Added documentation for qi

author: Matthew Sackman <matthew@lshift.net> 2010-01-21 14:21:43 +0000
committer: Matthew Sackman <matthew@lshift.net> 2010-01-21 14:21:43 +0000
commit: 91fda7dfb7aec70a24de0419e9717a2758589086 (patch)
tree: 7fe72b84fc2a4943978febae4a30f22c450eb5e4 /src
parent: 0e6a36cab0dd953d61d42616b35128f84d39066f (diff)
download: rabbitmq-server-git-91fda7dfb7aec70a24de0419e9717a2758589086.tar.gz
1 files changed, 70 insertions, 0 deletions
diff --git a/src/rabbit_queue_index.erl b/src/rabbit_queue_index.erl
index 46a6e008ec..cc868598db 100644
--- a/src/rabbit_queue_index.erl
+++ b/src/rabbit_queue_index.erl
@@ -40,6 +40,76 @@
 -define(CLEAN_FILENAME, "clean.dot").
 
 %%----------------------------------------------------------------------------
+
+%% The queue index is responsible for recording the order of messages
+%% within a queue on disk.
+
+%% Because of the fact that the queue can decide at any point to send
+%% a queue entry to disk, you can not rely on publishes appearing in
+%% order.
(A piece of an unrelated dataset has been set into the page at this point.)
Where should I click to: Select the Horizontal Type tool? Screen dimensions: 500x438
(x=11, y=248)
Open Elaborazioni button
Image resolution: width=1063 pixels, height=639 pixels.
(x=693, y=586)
The only thing you can rely on is a message being published,
+%% then delivered, then ack'd.
+
+%% In order to be able to clean up ack'd messages, we write to segment
+%% files. These files have a fixed maximum size: ?SEGMENT_ENTRY_COUNT
+%% publishes, delivers and acknowledgements. They are numbered, and so
+%% it is known that the 0th segment contains messages 0 ->
+%% ?SEGMENT_ENTRY_COUNT, the 1st segment contains messages
+%% ?SEGMENT_ENTRY_COUNT +1 -> 2*?SEGMENT_ENTRY_COUNT and so on. As
+%% such, in the segment files, we only refer to message sequence ids
+%% by the LSBs as SeqId rem ?SEGMENT_ENTRY_COUNT. This gives them a
+%% fixed size.
+
+%% However, transient messages which are not sent to disk at any point
+%% will cause gaps to appear in segment files. Therefore, we delete a
+%% segment file whenever the number of publishes == number of acks
+%% (note that although it is not fully enforced, it is assumed that a
+%% message will never be ackd before it is delivered, thus this test
+%% also implies == number of delivers). In practise, this does not
+%% cause disk churn in the pathological case because of the journal
+%% and caching (see below).
+
+%% Because of the fact that publishes, delivers and acks can occur all
+%% over, we wish to avoid lots of seeking. Therefore we have a fixed
+%% sized journal to which all actions are appended. When the number of
+%% entries in this journal reaches ?MAX_JOURNAL_ENTRY_COUNT, the
+%% journal entries are scattered out to their relevant files, and the
+%% journal is truncated to zero size. Note that entries in the journal
+%% must carry the full sequence id, thus the format of entries in the
+%% journal is different to that in the segments.
+
+%% The journal is also kept fully in memory, pre-segmented: the state
+%% contains a dict from segment numbers to state-per-segment. Actions
+%% are stored directly in this state. Thus at the point of flushing
+%% the journal, firstly no reading from disk is necessary, but
+%% secondly if the known number of acks and publishes are equal, given
+%% the known state of the segment file, combined with the journal, no
+%% writing needs to be done to the segment file either (in fact it is
+%% deleted if it exists at all). This is safe given that the set of
+%% acks is a subset of the set of publishes. When it's necessary to
+%% sync messages because of transactions, it's only necessary to fsync
+%% on the journal: when entries are distributed from the journal to
+%% segment files, those segments appended to are fsync'd prior to the
+%% journal being truncated.
+
+%% It is very common to need to access two particular segments very
+%% frequently: one for publishes, and one for deliveries and acks. As
+%% such, and the poor performance of the erlang dict module, we cache
+%% the per-segment-state for the two most recently used segments in
+%% the state, this provides a substantial performance improvement.
+
+%% This module is also responsible for scanning the queue index files
+%% and seeding the message store on start up.
+
+%% Note that in general, the representation of a message as the tuple:
+%% {('no_pub'|{MsgId, IsPersistent}), ('del'|'no_del'),
+%% ('ack'|'no_ack')} is richer than strictly necessary for most
+%% operations. However, for startup, and to ensure the safe and
+%% correct combination of journal entries with entries read from the
+%% segment on disk, this richer representation vastly simplifies and
+%% clarifies the code.
+
+%%----------------------------------------------------------------------------
+
 %% ---- Journal details ----
 
 -define(MAX_JOURNAL_ENTRY_COUNT, 262144).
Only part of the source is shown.